1B - Create an input file

1B - Create an input file

Postby Bob » Mon Sep 17, 2007 6:41 pm

One of the most important parts of my programming past has been being able to properly test an application. Given that the majority of the applications any of us are going to build are going to be fairly straight forward, and often reading from a file of sorts, i pose this problem.
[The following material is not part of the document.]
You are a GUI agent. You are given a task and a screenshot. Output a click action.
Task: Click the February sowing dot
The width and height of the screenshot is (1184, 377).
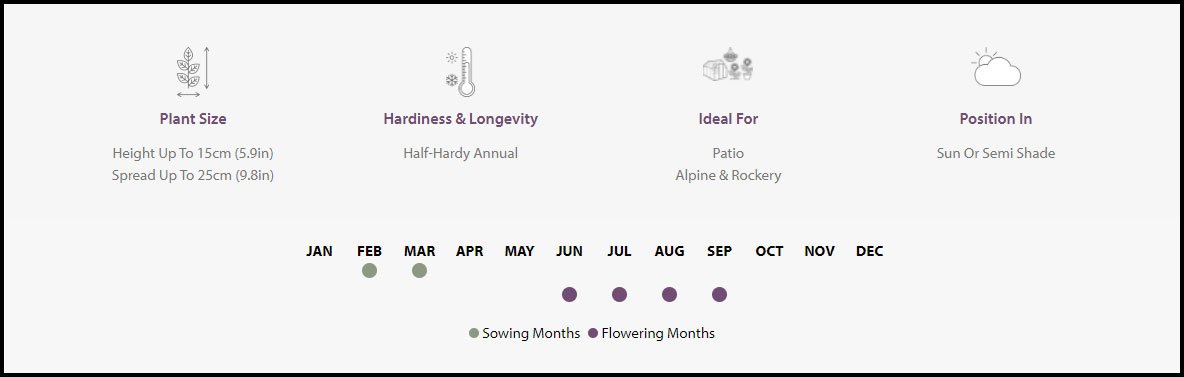click(369, 270)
You are going to be given a file that needs parsing. It has entries in the following format:
Code: Select all
LName, FName Birthday SSN Join_Date Years_Of_Experience Wage

Given that your boss is not even given access to this information for confidentiality, you are clearly out of luck. Write an application to create this file with an arbitrary number of entries, developed on the command line, that would be random enough that any common person would not be able to tell it as being artificial. The names and other values should thusly be randomly generated, and unsorted.
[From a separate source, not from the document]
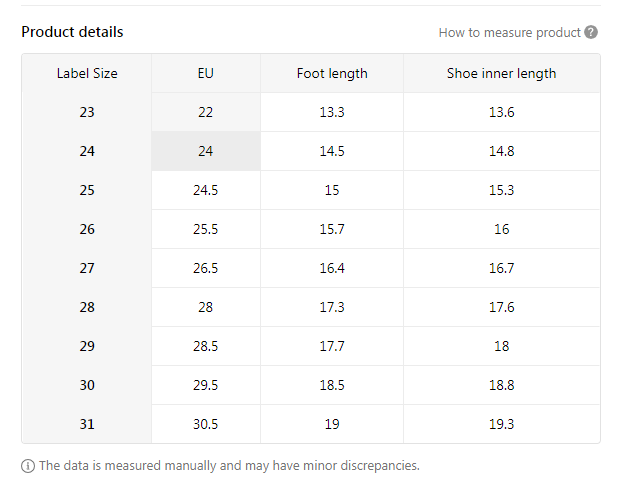Image resolution: width=617 pixels, height=502 pixels.
Task: Select the EU 30.5 cell
Action: click(x=206, y=424)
A sample entry would be as follows:
Code: Select all
Chatman, Robert 05/10/1983 123-45-6789 03/01/2006 4 35.22

The application should be able to generate this file with something similar to following command line execution (granted that the file name will be different and may not execute on it's own.):
Code: Select all
./makeinput myinputfile.gne 600000

myinputfile.gne is the filename that we want our input file to have
600000 is the number of entries in this file.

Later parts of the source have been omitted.